As a quick primer, correlation is a statistic that measures the degree to which two random variables move in relation to each other. The correlation coefficient has a value between -1 and +1, with 1 implying a perfect positive correlation (i.e. the two assets move perfectly together) and -1 implying a perfect negative correlation (i.e. the two assets move perfectly in opposite directions). Caveat: correlation does not equal causation, and many false correlations do exist. However, correlation can be a decent measurement to help identify when relationships between two assets may exist.
Comparing the price correlations of Bitcoin, Tesla, and the S&P 500 in the last six months yielded the following results:
Thus, Tesla and Bitcoin exhibited strong correlation of 0.615 over the last six months, significantly higher than both of their correlations with the S&P 500.
One explanation for this high correlation may be that the investor base is similar for both assets.
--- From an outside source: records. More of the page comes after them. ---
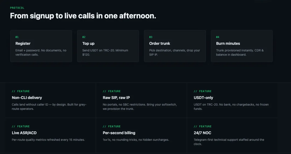Select the Order trunk step card
The image size is (291, 154).
point(175,46)
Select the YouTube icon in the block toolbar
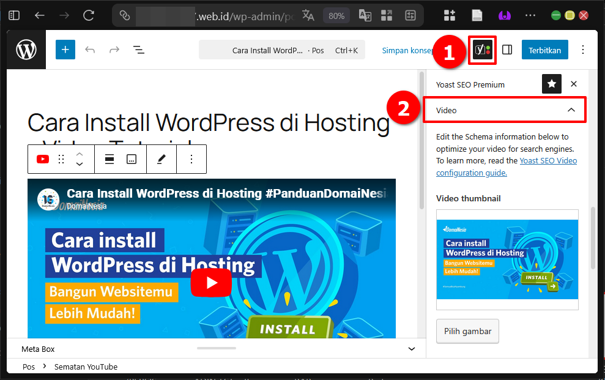Screen dimensions: 605x380 pos(42,158)

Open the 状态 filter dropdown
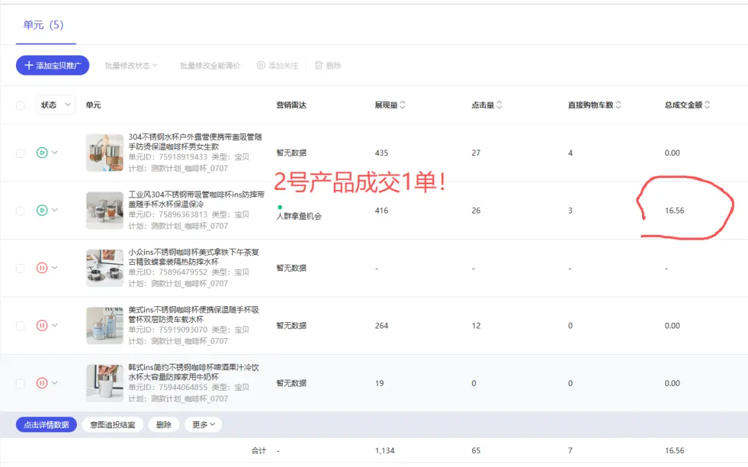click(55, 105)
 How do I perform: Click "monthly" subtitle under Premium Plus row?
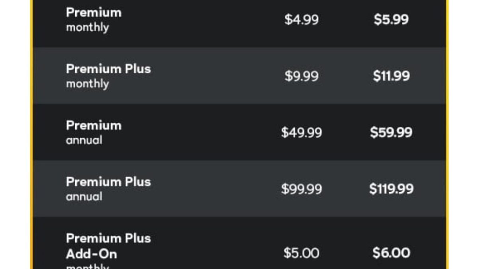pyautogui.click(x=87, y=84)
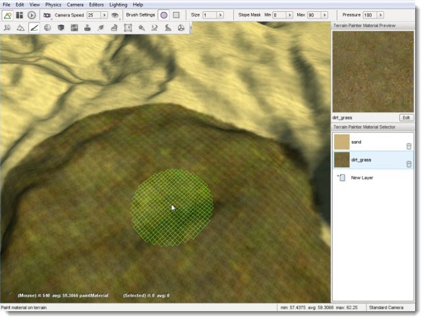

Advocates of Tesla and Bitcoin share a common set of values. Beyond technophiles who believe technology can solve many of society’s pressing problems, Bitcoin and Tesla holders are optimists who believe in narratives of a sustainable future powered by alternative energy and sound money. Proponents of both believe in the ethos of open source technology. Bitcoin is an open source protocol anyone with an internet connection can access. Similarly, in 2014, Elon Musk famously released all of Tesla’s patents to the public “in the spirit of the open source movement.”
Retail investors make up a large portion of both Bitcoin and Tesla holders. Whereas institutions own approximately 80% of the broader equity market, institutions own only 52.8% of Tesla stock. Note, this is not a perfect comparison as some of these institutional investors represent ETFs and funds managed on behalf of retail investors. Similarly, Bitcoin started as a grassroots movement of cypherpunks and grew as it was adopted by libertarians, speculators, and the larger global retail investor base. Although institutional investors are starting to trickle into the crypto markets, retail investors will always serve as its foundation of users and holders.
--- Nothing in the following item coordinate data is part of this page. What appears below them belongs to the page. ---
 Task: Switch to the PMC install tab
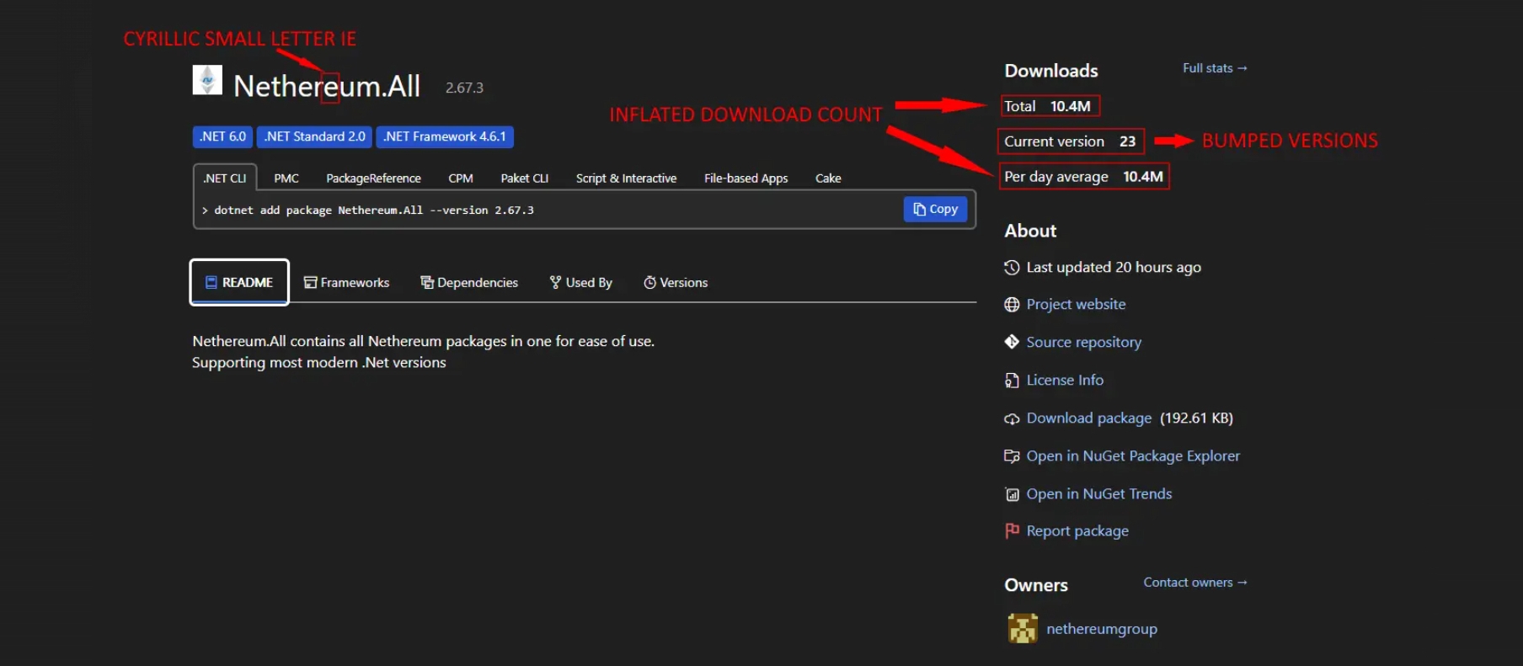pyautogui.click(x=286, y=178)
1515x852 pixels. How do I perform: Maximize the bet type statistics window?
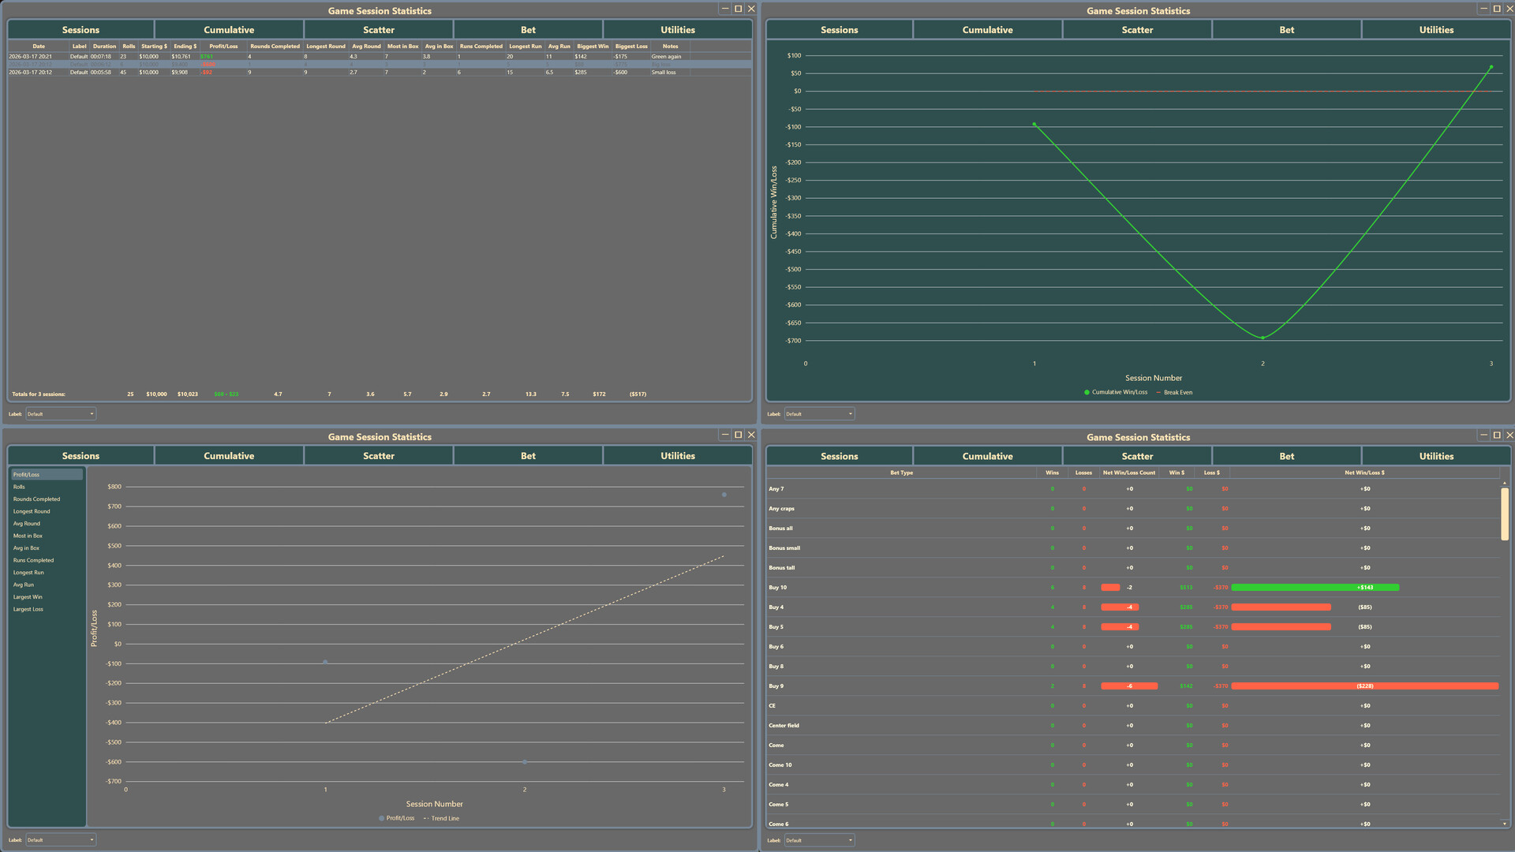1497,435
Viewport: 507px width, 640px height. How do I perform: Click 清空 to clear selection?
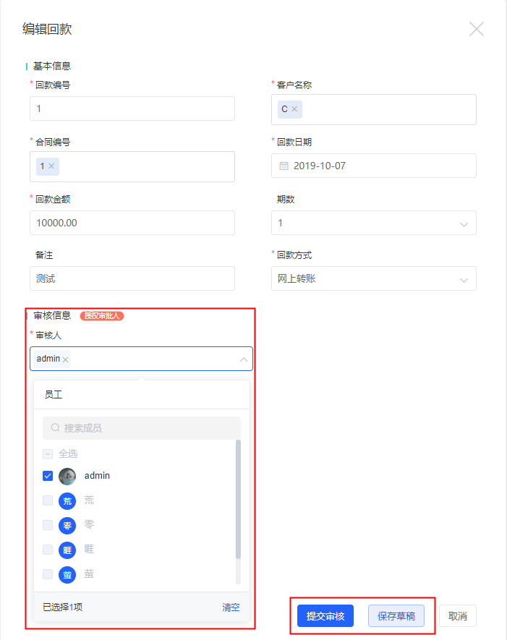click(x=231, y=607)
Taken a step further, a significant percentage of Bitcoin and Tesla investors are “HODLers” (‘Hold On for Dear Life’). These investors believe so deeply in the underlying technology and its societal impact that they will hold the asset no matter how low it dips in the throes of a bear market. Both Tesla and Bitcoin are no stranger to 50%+ dips, which are often accumulated by long term holders with high conviction.
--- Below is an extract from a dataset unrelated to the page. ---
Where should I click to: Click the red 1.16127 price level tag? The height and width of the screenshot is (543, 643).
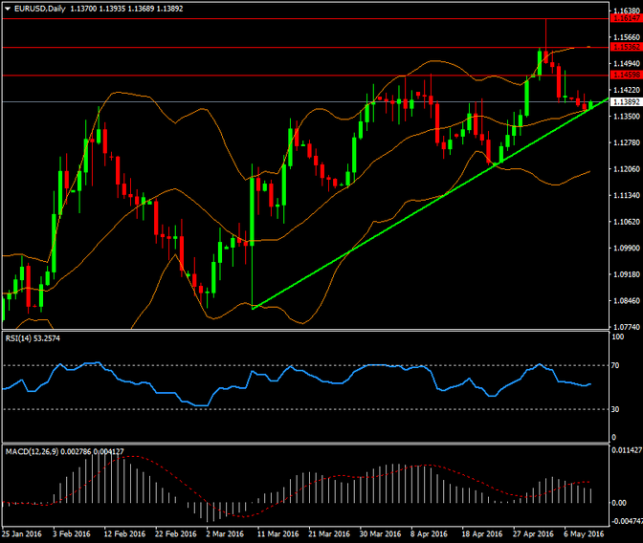pyautogui.click(x=626, y=18)
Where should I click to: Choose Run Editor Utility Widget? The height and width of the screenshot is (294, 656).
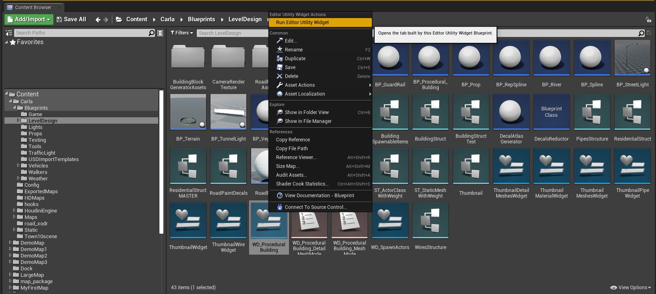302,22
Furthermore, millennials seem to be piling into both Tesla and Bitcoin. A survey by Schwab found that Tesla and Bitcoin were in the top five of all equity holdings for millennials
Despite the positive price action for both Bitcoin and Tesla, there are concerns that neither asset is currently appropriately valued and may be experiencing speculative bubbles. Both assets present unique risks as they combat determined incumbent players. In the automotive industry, the likes of GM, Ford, Toyota, Honda, and Audi are rolling out their own electric vehicle initiatives, and Bitcoin will fight legacy financial services and banking institutions comprising ~20% of total U.S. GDP. As Bitcoin and Tesla continue to gain market share, bigger wars with incumbents will ensue.
Tesla and Bitcoin will continue to be volatile assets largely driven by retail sentiment. However, at their best, they represent society’s ambitions to use technology and entrepreneurship to solve its biggest issues today and in the future.